Tell Me

Think of me as if I’ve just gone blind, pushing my way into a room with my arms held out. I’m feeling for obstructions, seeking pathways, needing to know when I’m good and when I’m in danger. The end table is there, so you tell me to turn left. A potted plant is coming up on my other side, so you tell me to go right. Closer, closer, closer you coax me and—there—I’ve found the couch and can sit down safely at last.

The room is my novel. I have no way of knowing where the floor gives out, if I put a table where I shouldn’t, if I’m about to hit a big bunch in the rug. I am at that point where I don’t know what’s good let alone what’s bad. I can’t tell where the voice shifts, really, I have no idea.

Last night E told me about a scene in a chapter that he loved. It was my best writing in the book so far, he said.

So I peeked. I went back and read the scene and chapter in question to see if I could figure out what was especially working.

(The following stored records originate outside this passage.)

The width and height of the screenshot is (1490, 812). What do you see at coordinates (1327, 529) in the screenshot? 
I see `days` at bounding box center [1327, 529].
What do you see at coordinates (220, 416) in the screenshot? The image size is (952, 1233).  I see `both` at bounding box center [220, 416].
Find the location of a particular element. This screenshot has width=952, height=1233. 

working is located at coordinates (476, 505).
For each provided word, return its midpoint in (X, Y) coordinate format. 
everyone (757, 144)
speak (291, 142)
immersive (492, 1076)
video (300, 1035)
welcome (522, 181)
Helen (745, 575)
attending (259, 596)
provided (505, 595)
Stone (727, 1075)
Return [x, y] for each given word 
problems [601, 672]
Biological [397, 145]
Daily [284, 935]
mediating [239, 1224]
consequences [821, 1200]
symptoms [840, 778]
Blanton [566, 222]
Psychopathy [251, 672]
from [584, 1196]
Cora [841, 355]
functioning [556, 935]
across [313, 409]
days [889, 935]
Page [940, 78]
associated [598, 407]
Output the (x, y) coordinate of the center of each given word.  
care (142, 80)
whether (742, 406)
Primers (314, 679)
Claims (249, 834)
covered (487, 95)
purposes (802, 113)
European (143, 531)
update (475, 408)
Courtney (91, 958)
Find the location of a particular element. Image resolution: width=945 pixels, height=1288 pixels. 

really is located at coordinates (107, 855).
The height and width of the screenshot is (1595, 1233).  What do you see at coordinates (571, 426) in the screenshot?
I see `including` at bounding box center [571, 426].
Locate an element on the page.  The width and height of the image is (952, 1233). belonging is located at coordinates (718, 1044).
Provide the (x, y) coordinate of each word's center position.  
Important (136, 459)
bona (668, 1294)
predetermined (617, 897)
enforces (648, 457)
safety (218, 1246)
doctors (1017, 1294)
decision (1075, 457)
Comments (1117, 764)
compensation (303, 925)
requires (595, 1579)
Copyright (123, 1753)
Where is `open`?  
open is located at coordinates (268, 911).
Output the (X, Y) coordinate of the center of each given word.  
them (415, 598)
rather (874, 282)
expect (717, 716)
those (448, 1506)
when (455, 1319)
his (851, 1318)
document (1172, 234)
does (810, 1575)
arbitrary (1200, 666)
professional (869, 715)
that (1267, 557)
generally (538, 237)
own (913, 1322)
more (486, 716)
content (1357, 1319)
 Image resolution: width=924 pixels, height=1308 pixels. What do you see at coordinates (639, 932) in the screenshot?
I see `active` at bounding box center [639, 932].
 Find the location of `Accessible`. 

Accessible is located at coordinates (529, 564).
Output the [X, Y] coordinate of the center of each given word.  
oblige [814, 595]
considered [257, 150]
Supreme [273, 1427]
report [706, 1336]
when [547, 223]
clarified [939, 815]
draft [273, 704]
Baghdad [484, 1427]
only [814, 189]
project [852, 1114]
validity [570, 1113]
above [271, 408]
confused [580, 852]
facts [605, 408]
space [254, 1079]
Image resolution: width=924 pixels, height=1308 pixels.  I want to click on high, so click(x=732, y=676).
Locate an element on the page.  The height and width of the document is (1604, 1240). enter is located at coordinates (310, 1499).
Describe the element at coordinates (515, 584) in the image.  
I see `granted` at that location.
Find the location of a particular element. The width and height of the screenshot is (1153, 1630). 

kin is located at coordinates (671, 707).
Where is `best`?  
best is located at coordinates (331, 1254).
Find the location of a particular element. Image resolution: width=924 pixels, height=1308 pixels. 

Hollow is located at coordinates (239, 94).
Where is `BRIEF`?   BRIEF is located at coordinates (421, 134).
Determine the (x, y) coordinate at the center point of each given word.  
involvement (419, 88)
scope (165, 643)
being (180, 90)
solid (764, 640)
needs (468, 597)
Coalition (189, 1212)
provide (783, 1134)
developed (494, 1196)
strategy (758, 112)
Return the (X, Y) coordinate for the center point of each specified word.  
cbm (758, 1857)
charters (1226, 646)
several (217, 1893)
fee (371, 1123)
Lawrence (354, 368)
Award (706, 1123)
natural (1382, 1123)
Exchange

I may have to meditate on that some more, compare it to other scenes to get a real sense of the difference. All I can tell you is that, as I read the good scene back, I remembered what it felt like to write it. I felt so “on.” I spent days on that scene, but the longer I worked on it, digging into it, pushing and pulling and prodding it into shape, the better I felt about it.

I was excited. And you can see that excitement in the writing, obviously. My words showed it without me having to say.

This makes me think of a workshop I was in this summer. Our workshop leader was saying that you can read a story and find the places where the writing becomes alive—where the writer is excited—and the places where it’s forced. Keep what’s alive, cut what’s forced. What do you have left when you keep only what’s alive? She said it much better than I just did. I hope one of my workshop participants is reading this post because I cannot remember how she explained it and I could use to hear it again.

Anyway, it helps me to know what works and what doesn’t—knowing what’s good is just as helpful to me as knowing what’s bad. I’m not fishing for compliments… I just really need a hand sometimes.

Does anyone else feel blind when they read back their first-draft pages?